- Opening Delimiter -
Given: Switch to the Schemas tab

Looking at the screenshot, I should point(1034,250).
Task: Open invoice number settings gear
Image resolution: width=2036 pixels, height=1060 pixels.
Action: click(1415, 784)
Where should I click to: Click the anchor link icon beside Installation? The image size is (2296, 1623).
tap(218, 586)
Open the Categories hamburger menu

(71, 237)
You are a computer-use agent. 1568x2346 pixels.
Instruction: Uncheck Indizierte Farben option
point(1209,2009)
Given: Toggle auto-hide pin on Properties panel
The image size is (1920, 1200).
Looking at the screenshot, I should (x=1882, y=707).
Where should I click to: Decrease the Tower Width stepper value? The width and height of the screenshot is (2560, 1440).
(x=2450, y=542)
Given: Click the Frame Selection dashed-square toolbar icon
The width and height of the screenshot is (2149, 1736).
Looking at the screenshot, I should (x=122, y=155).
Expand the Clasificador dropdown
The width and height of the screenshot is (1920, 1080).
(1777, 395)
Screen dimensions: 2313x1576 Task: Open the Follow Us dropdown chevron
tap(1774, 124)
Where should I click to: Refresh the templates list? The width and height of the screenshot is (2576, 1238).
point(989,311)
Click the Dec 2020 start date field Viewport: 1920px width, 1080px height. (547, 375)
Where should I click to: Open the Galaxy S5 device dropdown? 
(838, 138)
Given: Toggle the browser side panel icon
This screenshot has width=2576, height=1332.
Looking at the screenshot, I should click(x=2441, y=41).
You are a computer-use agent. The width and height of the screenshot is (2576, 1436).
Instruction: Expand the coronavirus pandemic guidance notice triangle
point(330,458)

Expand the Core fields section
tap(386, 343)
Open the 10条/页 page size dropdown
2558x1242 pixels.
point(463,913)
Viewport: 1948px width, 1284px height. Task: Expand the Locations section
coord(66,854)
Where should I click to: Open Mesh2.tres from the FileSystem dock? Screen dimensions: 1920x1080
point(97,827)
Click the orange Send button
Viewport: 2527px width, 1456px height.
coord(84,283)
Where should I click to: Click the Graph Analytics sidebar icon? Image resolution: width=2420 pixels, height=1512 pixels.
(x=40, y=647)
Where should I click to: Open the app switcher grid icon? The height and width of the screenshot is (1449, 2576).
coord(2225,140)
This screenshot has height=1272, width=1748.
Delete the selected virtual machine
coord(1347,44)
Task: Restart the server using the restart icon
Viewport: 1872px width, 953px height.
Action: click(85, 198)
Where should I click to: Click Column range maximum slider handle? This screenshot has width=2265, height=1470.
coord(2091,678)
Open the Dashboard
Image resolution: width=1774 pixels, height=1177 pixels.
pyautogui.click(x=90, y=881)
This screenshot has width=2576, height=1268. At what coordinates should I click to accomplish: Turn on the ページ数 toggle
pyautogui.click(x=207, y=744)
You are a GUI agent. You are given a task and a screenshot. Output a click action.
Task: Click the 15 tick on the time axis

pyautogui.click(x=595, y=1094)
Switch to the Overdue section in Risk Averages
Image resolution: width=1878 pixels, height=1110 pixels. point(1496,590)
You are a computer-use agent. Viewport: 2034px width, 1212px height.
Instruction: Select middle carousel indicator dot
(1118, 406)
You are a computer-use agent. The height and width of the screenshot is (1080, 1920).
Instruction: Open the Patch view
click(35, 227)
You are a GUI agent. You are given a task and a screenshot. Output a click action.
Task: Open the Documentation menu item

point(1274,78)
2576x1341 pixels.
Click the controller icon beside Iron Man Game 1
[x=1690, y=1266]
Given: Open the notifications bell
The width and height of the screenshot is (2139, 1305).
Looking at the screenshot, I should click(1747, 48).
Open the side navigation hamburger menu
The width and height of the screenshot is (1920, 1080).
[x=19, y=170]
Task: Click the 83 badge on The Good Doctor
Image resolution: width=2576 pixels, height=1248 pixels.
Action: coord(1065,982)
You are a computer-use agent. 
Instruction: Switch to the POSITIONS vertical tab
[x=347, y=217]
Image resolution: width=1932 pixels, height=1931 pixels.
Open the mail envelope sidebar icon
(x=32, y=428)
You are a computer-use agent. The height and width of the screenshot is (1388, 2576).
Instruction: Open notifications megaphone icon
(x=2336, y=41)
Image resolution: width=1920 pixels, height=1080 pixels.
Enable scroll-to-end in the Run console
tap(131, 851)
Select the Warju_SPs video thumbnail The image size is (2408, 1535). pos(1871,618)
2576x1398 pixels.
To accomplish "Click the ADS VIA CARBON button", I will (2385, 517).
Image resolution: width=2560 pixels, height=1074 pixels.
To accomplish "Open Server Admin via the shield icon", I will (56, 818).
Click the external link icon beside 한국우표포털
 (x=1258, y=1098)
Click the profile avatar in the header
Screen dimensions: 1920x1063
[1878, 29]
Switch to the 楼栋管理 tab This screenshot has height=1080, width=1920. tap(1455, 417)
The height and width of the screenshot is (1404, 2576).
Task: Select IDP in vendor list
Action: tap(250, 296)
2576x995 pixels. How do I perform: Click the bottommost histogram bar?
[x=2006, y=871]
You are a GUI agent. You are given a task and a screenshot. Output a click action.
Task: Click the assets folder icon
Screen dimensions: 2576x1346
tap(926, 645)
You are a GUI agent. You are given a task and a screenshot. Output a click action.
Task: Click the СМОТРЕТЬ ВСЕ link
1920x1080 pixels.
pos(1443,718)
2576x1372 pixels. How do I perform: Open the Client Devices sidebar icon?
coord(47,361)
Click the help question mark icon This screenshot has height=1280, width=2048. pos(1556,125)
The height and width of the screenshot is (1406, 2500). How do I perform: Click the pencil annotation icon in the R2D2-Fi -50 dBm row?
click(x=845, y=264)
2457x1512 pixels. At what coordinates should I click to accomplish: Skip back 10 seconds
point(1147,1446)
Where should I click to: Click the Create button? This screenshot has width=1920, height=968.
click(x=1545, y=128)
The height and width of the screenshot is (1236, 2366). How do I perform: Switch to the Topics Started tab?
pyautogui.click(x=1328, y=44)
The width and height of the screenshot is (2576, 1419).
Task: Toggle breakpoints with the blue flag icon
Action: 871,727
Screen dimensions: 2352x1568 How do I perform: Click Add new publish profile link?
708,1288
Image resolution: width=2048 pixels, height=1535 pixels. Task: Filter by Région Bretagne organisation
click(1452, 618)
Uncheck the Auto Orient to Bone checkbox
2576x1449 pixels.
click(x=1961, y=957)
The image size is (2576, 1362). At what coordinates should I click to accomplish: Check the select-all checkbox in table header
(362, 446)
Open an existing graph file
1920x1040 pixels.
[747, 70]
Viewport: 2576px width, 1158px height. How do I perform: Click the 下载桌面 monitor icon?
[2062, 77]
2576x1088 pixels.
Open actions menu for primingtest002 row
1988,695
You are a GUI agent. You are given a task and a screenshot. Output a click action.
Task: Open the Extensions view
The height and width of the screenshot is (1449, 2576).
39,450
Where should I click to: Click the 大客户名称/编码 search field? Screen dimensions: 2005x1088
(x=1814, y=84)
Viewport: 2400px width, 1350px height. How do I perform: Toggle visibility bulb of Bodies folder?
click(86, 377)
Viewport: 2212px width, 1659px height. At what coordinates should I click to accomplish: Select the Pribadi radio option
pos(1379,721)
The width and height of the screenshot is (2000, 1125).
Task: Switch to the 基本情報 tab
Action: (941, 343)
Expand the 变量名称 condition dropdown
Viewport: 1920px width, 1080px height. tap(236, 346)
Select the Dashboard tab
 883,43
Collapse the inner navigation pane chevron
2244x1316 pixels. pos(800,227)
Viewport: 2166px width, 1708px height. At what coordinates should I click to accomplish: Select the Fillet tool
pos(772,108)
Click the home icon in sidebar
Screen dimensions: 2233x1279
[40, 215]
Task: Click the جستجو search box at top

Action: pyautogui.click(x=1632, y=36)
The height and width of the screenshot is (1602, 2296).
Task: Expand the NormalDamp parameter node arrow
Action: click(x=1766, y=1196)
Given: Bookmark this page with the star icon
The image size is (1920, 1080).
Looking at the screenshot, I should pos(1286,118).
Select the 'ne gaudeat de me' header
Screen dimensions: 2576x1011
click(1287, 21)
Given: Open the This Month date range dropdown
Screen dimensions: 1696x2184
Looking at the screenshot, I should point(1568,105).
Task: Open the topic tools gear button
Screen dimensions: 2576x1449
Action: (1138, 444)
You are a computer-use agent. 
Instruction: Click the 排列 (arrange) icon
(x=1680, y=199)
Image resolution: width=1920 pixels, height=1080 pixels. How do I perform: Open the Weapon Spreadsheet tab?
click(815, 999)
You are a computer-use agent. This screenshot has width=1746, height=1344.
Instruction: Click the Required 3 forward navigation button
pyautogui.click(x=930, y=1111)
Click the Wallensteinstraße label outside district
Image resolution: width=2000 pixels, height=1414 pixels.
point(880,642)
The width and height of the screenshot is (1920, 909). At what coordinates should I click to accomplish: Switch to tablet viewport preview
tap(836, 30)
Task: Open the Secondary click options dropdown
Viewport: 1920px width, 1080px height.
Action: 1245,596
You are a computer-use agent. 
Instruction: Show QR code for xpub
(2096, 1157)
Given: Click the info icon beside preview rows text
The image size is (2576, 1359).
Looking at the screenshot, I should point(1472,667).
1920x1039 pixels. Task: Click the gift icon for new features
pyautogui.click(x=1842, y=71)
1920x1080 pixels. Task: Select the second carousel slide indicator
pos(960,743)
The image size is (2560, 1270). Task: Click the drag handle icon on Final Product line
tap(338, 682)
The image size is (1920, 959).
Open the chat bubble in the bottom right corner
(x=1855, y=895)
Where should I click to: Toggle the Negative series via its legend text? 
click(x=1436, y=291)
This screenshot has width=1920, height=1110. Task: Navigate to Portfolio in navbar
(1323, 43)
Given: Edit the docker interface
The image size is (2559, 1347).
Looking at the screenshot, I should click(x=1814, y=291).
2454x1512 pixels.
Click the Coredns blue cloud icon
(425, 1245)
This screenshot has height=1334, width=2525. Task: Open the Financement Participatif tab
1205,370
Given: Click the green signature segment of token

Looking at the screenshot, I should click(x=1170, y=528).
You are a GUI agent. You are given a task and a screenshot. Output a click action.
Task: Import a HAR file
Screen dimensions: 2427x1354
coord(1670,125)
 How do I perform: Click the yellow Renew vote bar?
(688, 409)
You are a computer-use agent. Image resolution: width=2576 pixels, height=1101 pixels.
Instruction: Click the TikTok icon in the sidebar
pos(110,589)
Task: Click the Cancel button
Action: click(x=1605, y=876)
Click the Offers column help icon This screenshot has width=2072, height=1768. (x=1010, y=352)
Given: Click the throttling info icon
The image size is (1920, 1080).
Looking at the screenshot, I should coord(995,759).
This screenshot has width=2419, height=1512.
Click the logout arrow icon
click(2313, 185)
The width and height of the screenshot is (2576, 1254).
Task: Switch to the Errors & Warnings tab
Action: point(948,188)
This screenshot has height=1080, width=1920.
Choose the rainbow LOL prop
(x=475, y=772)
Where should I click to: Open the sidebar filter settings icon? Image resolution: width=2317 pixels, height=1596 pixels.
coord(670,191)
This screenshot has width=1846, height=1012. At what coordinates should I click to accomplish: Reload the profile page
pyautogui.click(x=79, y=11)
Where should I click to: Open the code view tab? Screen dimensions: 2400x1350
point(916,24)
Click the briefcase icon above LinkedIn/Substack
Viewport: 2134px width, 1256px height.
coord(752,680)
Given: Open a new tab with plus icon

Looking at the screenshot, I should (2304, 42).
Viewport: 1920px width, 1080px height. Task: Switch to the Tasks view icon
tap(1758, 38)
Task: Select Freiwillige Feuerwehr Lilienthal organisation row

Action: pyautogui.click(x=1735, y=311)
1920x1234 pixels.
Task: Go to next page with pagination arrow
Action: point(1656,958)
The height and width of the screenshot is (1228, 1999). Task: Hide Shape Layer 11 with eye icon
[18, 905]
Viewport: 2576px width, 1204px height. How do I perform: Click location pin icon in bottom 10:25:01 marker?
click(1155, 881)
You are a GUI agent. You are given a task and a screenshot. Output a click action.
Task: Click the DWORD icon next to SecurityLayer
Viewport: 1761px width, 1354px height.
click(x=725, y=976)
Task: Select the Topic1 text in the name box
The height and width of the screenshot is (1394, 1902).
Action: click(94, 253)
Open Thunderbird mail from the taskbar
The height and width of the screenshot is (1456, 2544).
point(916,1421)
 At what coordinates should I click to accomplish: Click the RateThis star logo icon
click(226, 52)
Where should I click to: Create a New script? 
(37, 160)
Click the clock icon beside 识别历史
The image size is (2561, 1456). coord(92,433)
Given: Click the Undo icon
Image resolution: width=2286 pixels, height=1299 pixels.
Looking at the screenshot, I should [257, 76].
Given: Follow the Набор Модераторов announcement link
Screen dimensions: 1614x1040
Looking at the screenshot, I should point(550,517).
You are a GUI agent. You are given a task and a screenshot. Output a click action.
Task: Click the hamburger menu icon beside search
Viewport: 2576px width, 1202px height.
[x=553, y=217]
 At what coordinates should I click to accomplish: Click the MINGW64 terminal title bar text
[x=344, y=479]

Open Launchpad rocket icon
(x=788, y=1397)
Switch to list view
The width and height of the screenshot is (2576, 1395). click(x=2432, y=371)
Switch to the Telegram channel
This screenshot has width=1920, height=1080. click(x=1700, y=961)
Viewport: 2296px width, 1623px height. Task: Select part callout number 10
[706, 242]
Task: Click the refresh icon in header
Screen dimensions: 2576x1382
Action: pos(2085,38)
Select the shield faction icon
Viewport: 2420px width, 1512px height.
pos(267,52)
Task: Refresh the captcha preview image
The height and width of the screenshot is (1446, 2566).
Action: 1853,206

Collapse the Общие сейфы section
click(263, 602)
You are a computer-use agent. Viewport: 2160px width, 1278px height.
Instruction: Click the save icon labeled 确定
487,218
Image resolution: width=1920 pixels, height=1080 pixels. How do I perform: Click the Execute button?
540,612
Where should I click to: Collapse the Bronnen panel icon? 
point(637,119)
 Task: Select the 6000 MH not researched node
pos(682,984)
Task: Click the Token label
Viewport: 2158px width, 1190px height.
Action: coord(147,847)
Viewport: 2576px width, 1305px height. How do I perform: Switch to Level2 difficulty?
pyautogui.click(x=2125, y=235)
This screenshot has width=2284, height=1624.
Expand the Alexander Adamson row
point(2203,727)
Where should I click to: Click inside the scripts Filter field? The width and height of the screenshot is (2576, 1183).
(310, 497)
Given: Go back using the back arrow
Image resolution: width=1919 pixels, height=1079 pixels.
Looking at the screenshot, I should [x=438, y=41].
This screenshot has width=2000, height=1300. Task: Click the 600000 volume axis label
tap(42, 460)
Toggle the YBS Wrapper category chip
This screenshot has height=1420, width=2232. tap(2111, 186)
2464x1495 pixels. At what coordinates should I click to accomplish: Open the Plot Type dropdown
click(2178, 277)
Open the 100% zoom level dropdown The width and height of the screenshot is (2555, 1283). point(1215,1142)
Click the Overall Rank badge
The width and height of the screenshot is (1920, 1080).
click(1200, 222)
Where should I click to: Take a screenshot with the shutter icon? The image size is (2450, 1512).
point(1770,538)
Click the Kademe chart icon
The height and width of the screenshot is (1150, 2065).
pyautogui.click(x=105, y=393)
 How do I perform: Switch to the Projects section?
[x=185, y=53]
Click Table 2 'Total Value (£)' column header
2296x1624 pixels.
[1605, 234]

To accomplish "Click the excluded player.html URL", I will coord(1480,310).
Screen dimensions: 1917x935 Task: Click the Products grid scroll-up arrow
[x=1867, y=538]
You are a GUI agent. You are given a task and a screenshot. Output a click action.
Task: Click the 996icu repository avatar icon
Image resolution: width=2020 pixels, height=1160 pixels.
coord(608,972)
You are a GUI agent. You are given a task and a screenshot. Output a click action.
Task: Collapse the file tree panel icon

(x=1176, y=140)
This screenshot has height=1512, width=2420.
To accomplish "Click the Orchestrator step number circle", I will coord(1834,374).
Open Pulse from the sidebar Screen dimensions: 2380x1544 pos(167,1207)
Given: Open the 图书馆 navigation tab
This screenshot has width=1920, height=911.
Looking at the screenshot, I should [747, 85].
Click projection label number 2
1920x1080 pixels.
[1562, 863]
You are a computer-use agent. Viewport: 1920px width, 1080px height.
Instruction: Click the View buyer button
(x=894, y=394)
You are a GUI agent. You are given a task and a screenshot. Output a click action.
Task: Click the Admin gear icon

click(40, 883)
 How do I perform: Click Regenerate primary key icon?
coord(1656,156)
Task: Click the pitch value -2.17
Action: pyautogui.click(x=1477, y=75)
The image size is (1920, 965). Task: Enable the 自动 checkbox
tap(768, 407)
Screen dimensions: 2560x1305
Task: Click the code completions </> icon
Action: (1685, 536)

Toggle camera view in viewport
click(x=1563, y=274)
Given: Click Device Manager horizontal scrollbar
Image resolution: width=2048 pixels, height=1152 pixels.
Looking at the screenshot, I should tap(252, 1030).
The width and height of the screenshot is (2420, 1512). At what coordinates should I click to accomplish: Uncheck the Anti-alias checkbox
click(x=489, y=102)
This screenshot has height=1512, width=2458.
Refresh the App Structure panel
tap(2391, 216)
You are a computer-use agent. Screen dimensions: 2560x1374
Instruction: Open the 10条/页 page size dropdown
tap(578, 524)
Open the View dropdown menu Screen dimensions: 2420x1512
- Closing Delimiter -
DESCRIPTION OF THE TASK:
What lines in the entries contain "date"? Report each one by copying it.

COMPLETED EXERCISE:
Click the Dec 2020 start date field Viewport: 1920px width, 1080px height. (547, 375)
Given: Open the This Month date range dropdown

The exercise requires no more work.